Song Meaning
The lyrics paint a picture of a lost paradise, a 'dear Earth' where those who dove in never resurfaced. This submerged world is fragmented, with 'pieces of dream' lying like islands on its 'granite dress.' The dominant tone is one of wistful longing and regret for a place that feels both intimately familiar and impossibly distant.
The central tension lies in the narrator's desire to return to this lost 'Micronesia' versus the apparent impossibility of doing so. The act of 'throwing a stone' suggests a finality, a severance from this place, yet the repeated plea, 'If I had a compass, I would return to you,' underscores a deep-seated yearning for reconnection and permanence. The conditional nature of the desire highlights the narrator's present state of being lost or adrift.
The imagery of fragmented dreams as islands is particularly striking, suggesting that the memory of this place is broken and scattered, much like an archipelago.
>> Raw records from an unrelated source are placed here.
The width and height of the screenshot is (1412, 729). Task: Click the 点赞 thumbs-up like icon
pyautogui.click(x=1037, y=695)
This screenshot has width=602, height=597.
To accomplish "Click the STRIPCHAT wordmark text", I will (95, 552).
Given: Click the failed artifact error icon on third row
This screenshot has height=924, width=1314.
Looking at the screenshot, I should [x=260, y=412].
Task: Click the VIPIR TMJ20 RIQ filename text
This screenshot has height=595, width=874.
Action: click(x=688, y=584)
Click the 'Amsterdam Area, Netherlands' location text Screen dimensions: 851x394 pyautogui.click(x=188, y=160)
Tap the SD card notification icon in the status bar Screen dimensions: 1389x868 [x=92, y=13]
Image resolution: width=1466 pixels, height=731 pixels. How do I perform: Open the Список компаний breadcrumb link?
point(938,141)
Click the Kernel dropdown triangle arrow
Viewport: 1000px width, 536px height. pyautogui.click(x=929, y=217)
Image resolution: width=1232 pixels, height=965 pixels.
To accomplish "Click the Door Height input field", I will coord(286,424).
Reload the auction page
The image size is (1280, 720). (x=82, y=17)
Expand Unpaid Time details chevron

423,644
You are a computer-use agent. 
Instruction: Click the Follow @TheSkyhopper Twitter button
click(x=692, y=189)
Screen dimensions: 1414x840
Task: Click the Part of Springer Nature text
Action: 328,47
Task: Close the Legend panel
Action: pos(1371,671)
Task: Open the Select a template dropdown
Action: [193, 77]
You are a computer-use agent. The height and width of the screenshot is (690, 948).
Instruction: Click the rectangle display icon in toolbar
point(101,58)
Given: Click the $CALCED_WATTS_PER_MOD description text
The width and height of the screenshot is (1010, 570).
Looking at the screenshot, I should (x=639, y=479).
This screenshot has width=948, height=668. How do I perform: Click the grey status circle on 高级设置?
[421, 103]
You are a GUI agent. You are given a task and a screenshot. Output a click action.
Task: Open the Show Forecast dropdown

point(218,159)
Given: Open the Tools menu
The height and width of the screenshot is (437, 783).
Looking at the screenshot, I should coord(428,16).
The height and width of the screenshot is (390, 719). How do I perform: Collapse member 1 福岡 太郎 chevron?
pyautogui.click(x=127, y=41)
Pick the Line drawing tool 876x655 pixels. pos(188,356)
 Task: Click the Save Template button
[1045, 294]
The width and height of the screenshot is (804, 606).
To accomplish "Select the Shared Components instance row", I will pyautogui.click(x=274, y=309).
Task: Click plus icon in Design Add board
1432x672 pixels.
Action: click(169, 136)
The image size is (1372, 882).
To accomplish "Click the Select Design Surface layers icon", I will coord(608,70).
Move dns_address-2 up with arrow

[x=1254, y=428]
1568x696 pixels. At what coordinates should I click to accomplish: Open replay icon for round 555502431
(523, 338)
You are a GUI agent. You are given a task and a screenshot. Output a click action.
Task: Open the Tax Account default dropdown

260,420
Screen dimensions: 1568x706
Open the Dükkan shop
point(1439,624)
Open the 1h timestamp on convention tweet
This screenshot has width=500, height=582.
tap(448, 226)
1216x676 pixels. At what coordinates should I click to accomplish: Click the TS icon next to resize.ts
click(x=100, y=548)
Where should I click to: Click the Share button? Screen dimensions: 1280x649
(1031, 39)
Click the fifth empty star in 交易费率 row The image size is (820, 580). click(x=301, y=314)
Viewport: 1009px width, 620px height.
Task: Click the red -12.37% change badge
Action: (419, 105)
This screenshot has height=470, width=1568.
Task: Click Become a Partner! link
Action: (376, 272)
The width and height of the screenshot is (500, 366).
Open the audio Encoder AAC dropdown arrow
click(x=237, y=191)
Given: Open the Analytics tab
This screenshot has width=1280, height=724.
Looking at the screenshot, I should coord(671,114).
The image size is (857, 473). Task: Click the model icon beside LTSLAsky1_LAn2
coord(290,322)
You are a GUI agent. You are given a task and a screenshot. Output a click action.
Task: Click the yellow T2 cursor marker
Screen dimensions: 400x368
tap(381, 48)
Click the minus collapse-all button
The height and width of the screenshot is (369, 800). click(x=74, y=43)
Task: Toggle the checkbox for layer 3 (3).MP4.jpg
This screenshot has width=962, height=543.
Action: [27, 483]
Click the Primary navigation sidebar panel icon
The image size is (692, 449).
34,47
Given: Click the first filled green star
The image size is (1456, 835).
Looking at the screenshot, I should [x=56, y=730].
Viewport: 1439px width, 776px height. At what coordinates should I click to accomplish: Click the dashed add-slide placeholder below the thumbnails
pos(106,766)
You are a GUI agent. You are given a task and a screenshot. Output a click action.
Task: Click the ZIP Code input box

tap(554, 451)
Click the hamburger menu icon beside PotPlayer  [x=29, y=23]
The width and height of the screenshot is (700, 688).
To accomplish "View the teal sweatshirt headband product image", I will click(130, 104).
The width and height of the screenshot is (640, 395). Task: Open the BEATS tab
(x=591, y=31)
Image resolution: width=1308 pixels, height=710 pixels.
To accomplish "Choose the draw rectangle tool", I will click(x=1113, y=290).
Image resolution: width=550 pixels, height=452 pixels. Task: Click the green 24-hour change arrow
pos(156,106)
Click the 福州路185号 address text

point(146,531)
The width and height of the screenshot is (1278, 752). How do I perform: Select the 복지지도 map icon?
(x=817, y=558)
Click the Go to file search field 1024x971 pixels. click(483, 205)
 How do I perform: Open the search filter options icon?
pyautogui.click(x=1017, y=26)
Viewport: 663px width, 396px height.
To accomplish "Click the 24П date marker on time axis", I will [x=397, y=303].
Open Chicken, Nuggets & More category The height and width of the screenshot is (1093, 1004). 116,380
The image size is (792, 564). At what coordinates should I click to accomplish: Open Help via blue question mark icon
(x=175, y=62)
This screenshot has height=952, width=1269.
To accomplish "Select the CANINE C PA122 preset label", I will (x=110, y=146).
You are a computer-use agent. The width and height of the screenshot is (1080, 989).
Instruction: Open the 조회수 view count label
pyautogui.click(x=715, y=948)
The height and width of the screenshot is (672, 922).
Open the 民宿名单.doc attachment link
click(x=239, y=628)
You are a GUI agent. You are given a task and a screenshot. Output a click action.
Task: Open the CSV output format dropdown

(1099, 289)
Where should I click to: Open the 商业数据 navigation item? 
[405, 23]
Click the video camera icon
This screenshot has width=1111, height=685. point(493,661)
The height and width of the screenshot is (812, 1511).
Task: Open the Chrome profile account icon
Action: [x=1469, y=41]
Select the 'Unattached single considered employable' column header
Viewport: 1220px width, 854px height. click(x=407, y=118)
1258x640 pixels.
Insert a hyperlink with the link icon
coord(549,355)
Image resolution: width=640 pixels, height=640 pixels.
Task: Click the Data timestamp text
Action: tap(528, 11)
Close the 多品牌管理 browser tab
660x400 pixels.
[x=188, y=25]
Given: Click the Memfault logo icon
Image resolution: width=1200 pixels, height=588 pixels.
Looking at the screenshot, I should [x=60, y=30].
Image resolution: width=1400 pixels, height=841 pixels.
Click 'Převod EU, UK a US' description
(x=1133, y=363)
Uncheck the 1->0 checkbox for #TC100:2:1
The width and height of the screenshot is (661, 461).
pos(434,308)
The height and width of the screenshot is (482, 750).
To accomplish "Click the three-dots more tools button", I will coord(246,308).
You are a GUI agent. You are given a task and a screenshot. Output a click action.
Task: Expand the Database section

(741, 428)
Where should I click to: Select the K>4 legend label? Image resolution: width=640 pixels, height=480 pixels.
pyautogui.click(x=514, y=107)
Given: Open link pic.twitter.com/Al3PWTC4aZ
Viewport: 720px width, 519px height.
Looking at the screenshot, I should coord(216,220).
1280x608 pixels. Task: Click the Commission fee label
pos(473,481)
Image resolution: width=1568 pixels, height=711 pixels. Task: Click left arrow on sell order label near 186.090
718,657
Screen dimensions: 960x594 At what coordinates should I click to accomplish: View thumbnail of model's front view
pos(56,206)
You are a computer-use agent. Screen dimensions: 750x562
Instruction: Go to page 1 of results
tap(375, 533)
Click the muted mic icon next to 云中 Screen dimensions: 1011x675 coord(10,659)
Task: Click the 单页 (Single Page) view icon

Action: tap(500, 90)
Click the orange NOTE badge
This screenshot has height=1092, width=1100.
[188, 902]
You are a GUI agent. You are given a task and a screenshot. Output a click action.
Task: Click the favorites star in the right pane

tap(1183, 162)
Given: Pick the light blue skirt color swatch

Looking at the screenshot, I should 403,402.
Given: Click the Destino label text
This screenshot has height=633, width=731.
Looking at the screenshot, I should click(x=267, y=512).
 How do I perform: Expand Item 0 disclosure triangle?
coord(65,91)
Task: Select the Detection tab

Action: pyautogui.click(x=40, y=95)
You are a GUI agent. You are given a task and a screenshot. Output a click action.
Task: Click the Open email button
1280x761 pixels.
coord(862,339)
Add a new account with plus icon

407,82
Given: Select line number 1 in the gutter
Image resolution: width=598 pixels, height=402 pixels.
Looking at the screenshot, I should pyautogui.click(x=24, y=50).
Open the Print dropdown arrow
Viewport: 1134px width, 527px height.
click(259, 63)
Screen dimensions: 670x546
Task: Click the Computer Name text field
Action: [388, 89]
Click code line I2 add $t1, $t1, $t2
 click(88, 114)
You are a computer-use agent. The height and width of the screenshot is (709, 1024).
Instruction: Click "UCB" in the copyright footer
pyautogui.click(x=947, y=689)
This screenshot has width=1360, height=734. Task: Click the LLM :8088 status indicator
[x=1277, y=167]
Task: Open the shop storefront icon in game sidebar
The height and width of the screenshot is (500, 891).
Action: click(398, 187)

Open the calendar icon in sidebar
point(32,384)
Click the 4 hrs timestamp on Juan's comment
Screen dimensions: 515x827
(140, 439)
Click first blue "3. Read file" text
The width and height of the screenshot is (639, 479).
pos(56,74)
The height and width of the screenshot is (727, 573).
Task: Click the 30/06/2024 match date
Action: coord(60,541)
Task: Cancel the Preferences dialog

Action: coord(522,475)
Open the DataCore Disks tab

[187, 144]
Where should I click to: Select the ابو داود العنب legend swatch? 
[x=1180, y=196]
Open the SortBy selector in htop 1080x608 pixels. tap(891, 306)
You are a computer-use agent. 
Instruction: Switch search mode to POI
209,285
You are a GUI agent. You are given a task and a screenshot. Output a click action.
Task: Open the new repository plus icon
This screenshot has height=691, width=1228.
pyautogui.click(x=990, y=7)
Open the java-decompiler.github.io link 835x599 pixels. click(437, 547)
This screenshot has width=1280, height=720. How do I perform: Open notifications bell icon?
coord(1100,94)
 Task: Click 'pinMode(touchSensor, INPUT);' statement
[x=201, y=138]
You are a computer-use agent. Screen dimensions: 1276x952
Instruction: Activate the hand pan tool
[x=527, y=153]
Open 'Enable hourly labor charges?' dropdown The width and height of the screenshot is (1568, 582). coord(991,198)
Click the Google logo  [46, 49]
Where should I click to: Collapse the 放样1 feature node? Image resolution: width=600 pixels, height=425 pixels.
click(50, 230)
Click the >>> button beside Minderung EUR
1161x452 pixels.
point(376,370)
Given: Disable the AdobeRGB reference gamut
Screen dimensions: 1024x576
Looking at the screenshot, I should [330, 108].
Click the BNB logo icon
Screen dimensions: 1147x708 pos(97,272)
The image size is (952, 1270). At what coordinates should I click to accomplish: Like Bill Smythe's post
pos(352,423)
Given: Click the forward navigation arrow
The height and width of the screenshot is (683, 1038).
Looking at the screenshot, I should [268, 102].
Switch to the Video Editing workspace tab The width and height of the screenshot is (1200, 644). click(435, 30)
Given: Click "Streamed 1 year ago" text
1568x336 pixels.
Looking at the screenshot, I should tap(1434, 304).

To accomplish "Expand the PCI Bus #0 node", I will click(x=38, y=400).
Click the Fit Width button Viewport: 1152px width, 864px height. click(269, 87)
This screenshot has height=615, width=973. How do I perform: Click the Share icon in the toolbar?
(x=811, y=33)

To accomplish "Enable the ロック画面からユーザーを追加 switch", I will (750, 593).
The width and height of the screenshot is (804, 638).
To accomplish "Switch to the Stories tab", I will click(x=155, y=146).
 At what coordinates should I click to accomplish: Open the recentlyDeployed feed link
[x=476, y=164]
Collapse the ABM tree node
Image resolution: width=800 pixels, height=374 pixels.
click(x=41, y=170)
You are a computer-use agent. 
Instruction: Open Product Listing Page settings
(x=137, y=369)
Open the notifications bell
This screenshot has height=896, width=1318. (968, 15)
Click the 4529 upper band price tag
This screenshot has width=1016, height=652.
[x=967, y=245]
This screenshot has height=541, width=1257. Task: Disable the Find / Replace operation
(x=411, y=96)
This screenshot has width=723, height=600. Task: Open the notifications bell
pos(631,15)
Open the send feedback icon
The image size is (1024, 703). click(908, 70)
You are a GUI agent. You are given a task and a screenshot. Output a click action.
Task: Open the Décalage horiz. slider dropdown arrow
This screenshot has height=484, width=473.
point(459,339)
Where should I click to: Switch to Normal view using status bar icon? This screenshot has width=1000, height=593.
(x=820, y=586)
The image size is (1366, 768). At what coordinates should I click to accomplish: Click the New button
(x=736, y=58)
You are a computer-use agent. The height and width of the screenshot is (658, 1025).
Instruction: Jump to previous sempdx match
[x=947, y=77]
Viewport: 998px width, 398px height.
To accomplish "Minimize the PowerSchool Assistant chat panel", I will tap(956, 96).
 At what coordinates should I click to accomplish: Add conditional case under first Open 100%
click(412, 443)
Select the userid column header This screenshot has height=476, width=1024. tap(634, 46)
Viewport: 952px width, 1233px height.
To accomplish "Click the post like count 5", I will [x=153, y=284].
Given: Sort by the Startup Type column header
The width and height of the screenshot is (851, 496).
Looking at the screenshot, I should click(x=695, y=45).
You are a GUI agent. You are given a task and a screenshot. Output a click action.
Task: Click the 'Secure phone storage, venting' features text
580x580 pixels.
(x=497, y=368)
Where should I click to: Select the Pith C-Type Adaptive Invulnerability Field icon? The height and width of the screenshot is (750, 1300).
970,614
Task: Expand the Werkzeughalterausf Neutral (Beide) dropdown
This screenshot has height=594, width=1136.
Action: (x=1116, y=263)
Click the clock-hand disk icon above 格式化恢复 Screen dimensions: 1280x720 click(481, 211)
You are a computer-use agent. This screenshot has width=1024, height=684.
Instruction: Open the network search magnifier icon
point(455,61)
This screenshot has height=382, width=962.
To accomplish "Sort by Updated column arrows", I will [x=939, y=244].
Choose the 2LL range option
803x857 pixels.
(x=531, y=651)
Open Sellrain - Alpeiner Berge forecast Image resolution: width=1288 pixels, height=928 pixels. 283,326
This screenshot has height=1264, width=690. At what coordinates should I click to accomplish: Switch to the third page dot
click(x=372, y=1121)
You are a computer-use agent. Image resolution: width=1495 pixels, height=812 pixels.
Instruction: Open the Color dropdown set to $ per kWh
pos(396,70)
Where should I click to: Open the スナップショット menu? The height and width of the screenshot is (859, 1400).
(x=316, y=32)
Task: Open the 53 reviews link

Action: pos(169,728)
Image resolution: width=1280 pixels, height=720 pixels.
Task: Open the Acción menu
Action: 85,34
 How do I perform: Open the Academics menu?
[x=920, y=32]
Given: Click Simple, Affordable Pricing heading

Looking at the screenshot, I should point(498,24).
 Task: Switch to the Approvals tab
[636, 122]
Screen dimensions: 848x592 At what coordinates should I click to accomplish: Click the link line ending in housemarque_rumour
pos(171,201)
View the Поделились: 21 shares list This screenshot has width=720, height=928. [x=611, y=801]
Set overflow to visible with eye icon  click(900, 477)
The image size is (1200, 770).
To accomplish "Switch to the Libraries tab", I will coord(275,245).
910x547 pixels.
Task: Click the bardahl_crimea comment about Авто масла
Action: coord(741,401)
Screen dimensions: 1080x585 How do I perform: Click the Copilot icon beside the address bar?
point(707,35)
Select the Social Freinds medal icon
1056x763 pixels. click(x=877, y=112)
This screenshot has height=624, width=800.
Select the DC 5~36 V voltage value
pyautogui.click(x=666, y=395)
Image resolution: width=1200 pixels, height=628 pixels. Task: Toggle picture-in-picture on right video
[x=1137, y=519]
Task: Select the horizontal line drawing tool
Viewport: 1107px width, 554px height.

The contrast between the 'granite dress' and the delicate 'pieces of dream' evokes a sense of harsh reality overlaying a fragile, perhaps idealized, past. The bridge's simple yet profound statement, 'It remains to throw a stone after / And swim from that to this world,' implies a necessary, albeit painful, act of letting go to move forward.
Ultimately, the lyrics resonate through their evocation of a profound sense of loss and the bittersweet ache of an irretrievable past. The narrator's conditional longing for 'Micronesia' speaks to a universal human experience of searching for a lost home or a state of being that can never be fully recaptured, even with the perfect guide.